Text shown »
┄┄┄┄┄┄

# Caption the Photo 10-4-10



## Capt Worley PE (Oct 4, 2010)




----------



## snickerd3 (Oct 4, 2010)

What...what did you say? I shouldn't be smoking because the gas tank is leaking and it could explode...it'll never happen because everyone knows things from Europe are the best.


----------



## wilheldp_PE (Oct 4, 2010)

Sleazy Larry, your friendly neighborhood used car salesman, says "NEVER BEEN WRECKED!"


----------



## snickerd3 (Oct 4, 2010)

You keep what you kill


----------



## Ble_PE (Oct 4, 2010)

Why yes, my wife did park the car. How did you know?


----------



## RIP - VTEnviro (Oct 4, 2010)

Either that car is upside down, or that's not tobacco in this cigar...


----------



## MA_PE (Oct 4, 2010)

Got a flat? Don't break your back! Use the E-Z-Flip car jack system.


----------



## snickerd3 (Oct 4, 2010)

hey hold my cigar and watch this...


----------



## cement (Oct 4, 2010)

sure she'll turn over


----------



## Sschell (Oct 4, 2010)

_everybodys got a little captain in them_

(please drink responsibly)


----------



## Chucktown PE (Oct 4, 2010)

Bob, perhaps smoking that marijuana cigar while attempting to run over that demon squirrel in the parking lot wasn't a good idea.....but I'm glad you killed the demon squirrel.


----------



## Sschell (Oct 4, 2010)

Chucktown PE said:


> Bob, perhaps smoking that *marijuana cigar *while attempting to run over that demon squirrel in the parking lot wasn't a good idea.....but I'm glad you killed the demon squirrel.


dude!

...its called a blunt.


----------



## TouchDown (Oct 4, 2010)

┄┄┄┄┄┄

Listed records »
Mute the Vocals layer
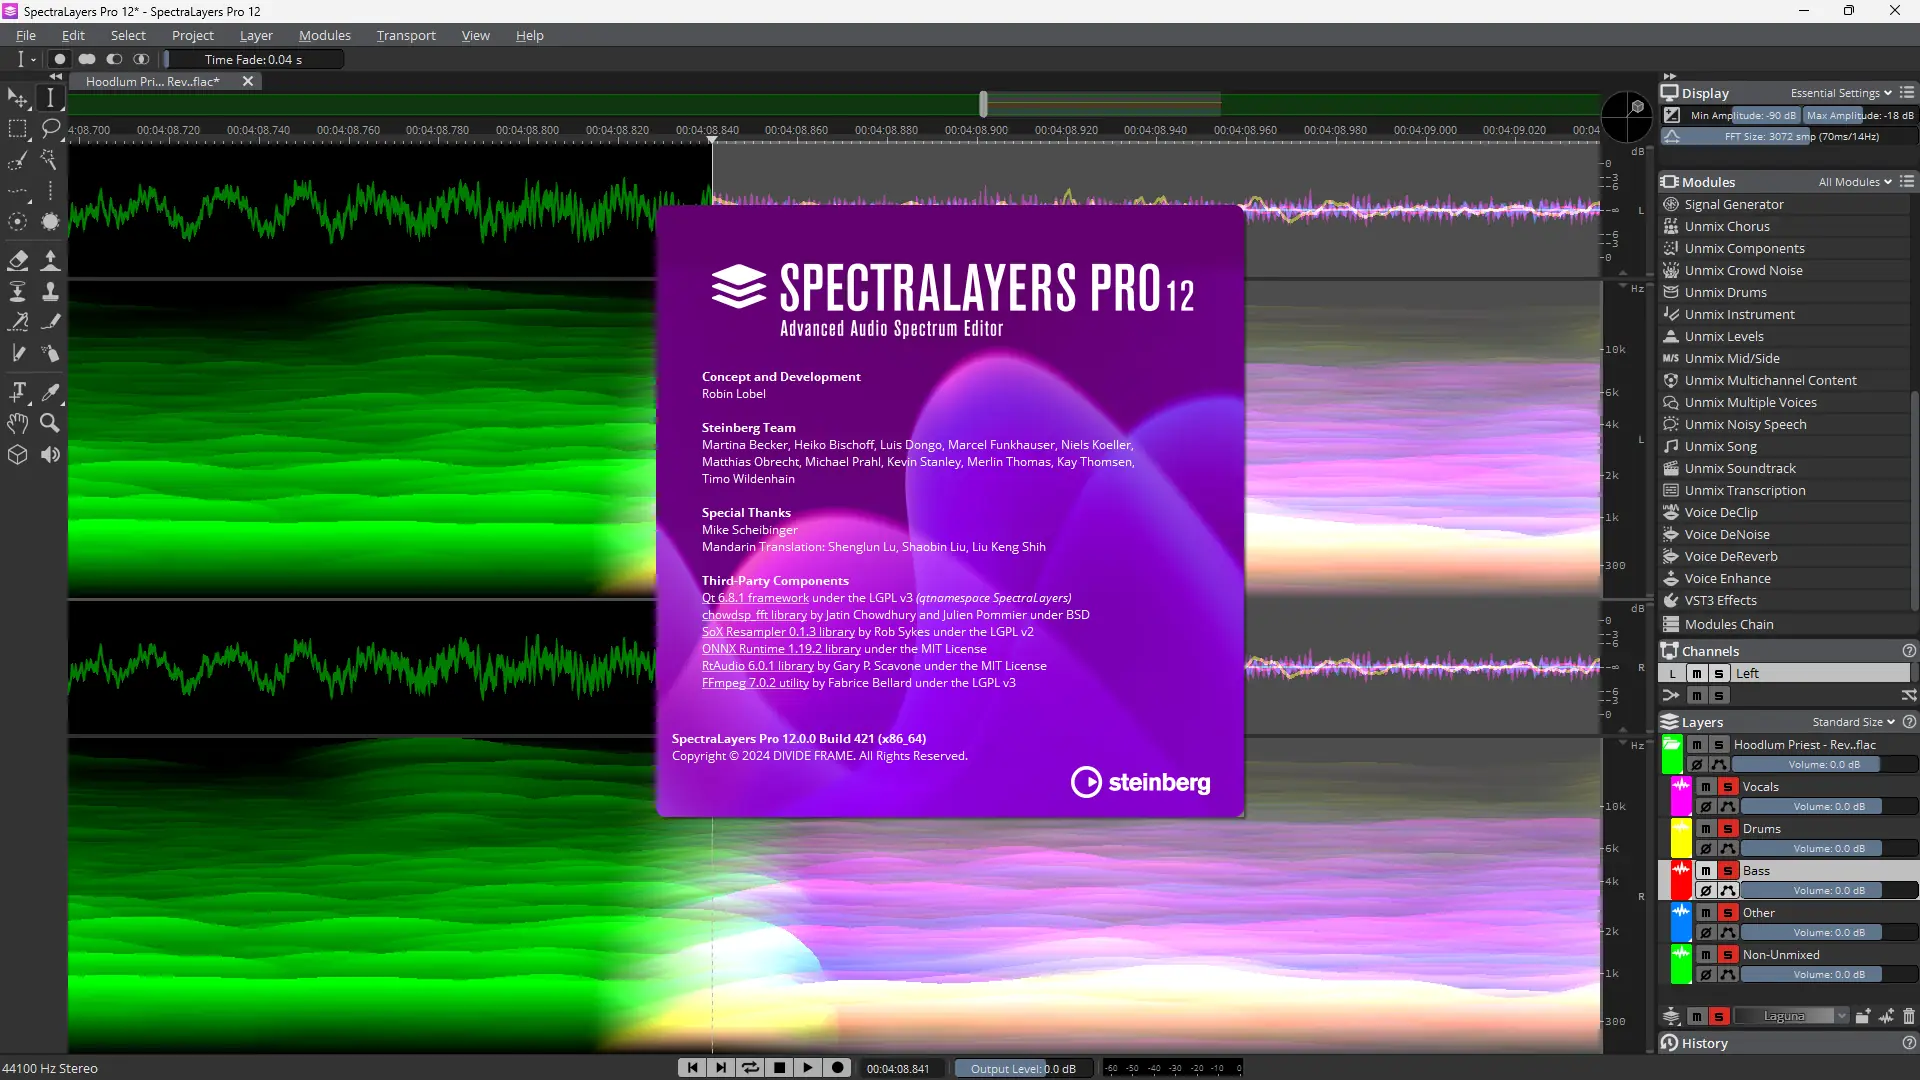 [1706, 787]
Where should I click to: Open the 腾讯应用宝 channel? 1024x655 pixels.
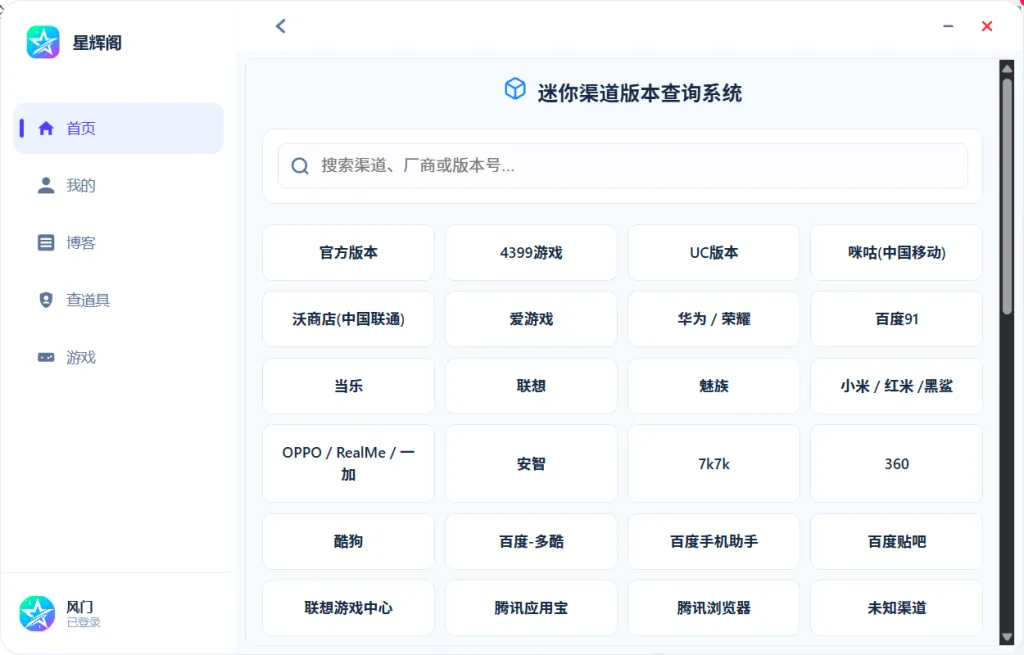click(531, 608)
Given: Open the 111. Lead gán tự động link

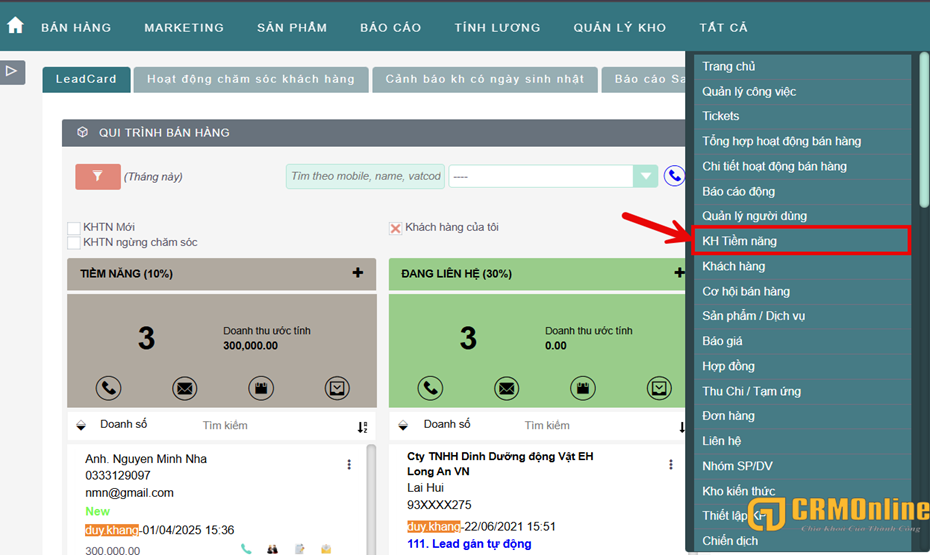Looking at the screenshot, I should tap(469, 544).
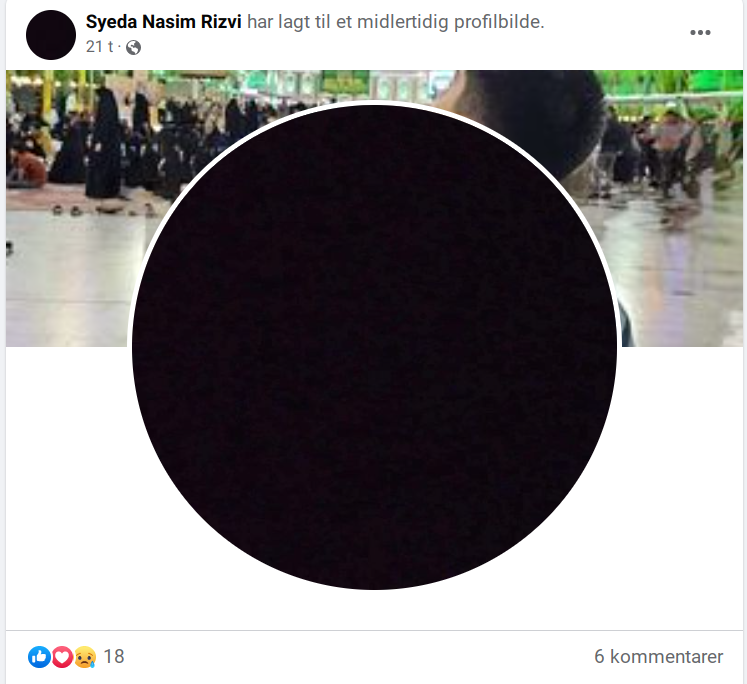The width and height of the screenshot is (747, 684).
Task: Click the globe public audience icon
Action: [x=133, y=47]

┄┄┄┄┄┄

Exercise requirements »
- a) Answer these from the caption thread:
(i) What does Sleazy Larry claim about the car?
(ii) What is the car jack system in MA_PE's post called?
(iii) In Sschell's reply, what name is given for a marijuana cigar?
- b) List every caption that snickerd3 posted in the caption thread.
- c) Copy the part of the caption thread that begins at the words "What...what did you" and stops after "wilheldp_PE (Oct 4, 2010)", swapping "Europe" for "Japan".

Final results »
- a)
(i) "NEVER BEEN WRECKED!"
(ii) The E-Z-Flip car jack system
(iii) A blunt

- b)
- What...what did you say? I shouldn't be smoking because the gas tank is leaking and it could explode...it'll never happen because everyone knows things from Europe are the best.
- You keep what you kill
- hey hold my cigar and watch this...

- c)
What...what did you say? I shouldn't be smoking because the gas tank is leaking and it could explode...it'll never happen because everyone knows things from Japan are the best.


----------



## wilheldp_PE (Oct 4, 2010)